You don’t really even need real false positives...case in point: My grandma has trouble saying “Alexa,” so we set it to “Amazon.” She listens to the news 24-7...& Amazon’s always all over the news...so there are a lot of stored news snippets on our account.

javagram · on Oct 20, 2019

They record only after the trigger word. It's the same as Android phones and iPhones that have "OK Google" or "Hey Siri" enabled.

In practice we know that trigger words for all these devices occasionally misfire (There was also an issue with one type of google home device a while ago which was shipped with a faulty physical button that caused it to be turned on at intervals as if the user had pressed the physical button to start speaking).

jMyles · on Oct 20, 2019

The more important question is: how do we know whether these devices (or a particular subset of them) record all the time or only after the trigger word?

nodamage · on Oct 21, 2019

Regardless of intent, we know that all three major voice assistant services (Siri, Alexa, Google Assistant) experience false positives and end up accidentally recording conversations when the device thinks the trigger word was spoken, but actually was not.

skeletonjelly · on Oct 20, 2019

By

a) viewing what they store via their log tools (though this isn't guaranteed to show everything, ie if they are recording everything they couldhide)

b) monitoring outbound network connections

kortilla · on Oct 20, 2019

Neither of those things are indicative. Secretly recorded things could be hidden from logs and bundle up recordings with normal voice queries on the network calls.

jka · on Oct 20, 2019

... while also considering the possibility of faulty software updates, bugs, and network attackers -- in an environment where hardware, network protocols, and APIs are proprietary and inscrutable.

And would we know if they had been recording unnecessarily?

cactus2093 · on Oct 20, 2019

Well they don't have big hard drives, so you can be confident they're not recording everything to disk that then could be unintentionally accessed or sent out later.

And you can look at network traffic (e.g. from wifi router stats) to be pretty confident they're not constantly live-streaming audio up to the cloud.
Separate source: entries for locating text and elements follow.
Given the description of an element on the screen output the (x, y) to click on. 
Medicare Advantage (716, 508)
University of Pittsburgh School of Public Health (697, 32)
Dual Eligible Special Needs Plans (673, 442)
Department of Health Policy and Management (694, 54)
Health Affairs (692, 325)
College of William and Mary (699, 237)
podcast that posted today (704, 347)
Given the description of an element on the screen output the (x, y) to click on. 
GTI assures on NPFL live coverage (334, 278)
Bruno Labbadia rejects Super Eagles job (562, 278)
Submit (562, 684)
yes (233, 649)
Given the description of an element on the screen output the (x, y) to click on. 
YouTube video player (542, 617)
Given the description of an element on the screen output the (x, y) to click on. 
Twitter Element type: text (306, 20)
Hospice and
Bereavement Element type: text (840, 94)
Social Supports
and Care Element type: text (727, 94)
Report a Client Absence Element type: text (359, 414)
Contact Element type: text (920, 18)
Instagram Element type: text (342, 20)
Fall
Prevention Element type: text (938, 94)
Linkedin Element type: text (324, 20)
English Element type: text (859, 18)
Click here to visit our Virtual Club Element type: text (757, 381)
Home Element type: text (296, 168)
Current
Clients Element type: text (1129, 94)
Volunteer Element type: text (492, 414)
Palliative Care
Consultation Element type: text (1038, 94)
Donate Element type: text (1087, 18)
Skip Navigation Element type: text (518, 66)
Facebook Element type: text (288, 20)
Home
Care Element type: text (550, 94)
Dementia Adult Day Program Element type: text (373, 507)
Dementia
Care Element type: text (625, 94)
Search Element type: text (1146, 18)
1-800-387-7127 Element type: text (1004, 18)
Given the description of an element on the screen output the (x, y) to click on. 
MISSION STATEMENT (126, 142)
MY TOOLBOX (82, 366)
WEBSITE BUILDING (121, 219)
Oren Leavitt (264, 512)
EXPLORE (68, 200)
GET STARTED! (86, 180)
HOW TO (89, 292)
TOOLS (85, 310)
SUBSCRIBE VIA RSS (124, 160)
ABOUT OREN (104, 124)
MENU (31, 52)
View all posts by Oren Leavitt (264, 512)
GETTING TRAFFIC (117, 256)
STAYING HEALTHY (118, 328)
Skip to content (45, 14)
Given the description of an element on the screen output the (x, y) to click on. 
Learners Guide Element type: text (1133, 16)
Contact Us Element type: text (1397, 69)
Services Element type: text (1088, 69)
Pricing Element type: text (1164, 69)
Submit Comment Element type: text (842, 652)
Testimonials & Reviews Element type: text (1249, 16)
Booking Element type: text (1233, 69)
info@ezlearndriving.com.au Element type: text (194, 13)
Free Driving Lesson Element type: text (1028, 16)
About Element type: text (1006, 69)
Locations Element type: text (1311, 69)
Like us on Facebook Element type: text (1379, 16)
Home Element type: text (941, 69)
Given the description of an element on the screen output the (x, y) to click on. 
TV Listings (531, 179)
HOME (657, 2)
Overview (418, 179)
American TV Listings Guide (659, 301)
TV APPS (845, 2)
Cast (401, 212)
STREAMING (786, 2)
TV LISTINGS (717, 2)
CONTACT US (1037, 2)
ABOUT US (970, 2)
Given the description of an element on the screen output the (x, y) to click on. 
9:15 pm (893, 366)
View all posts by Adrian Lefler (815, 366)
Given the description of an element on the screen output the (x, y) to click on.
Of course most people will not actually do this monitoring themselves, but there are enough of these devices out there that if a significant number started recording constantly somebody would notice pretty quickly. And that would be terrible PR for the company involved, so I think google and amazon and apple have a pretty strong incentive not to do this.

kadoban · on Oct 21, 2019

How much of a hard drive would they need to do speech-to-text and upload that periodically in with other legitimate traffic?

The PR angle isn't that reassuring to me either, they've already absorbed some pretty bad PR hits on these devices and they're still going strong.

swebs · on Oct 21, 2019

I'd imagine using something like Wireshark to see how much data it transmits at any given time would be a good start.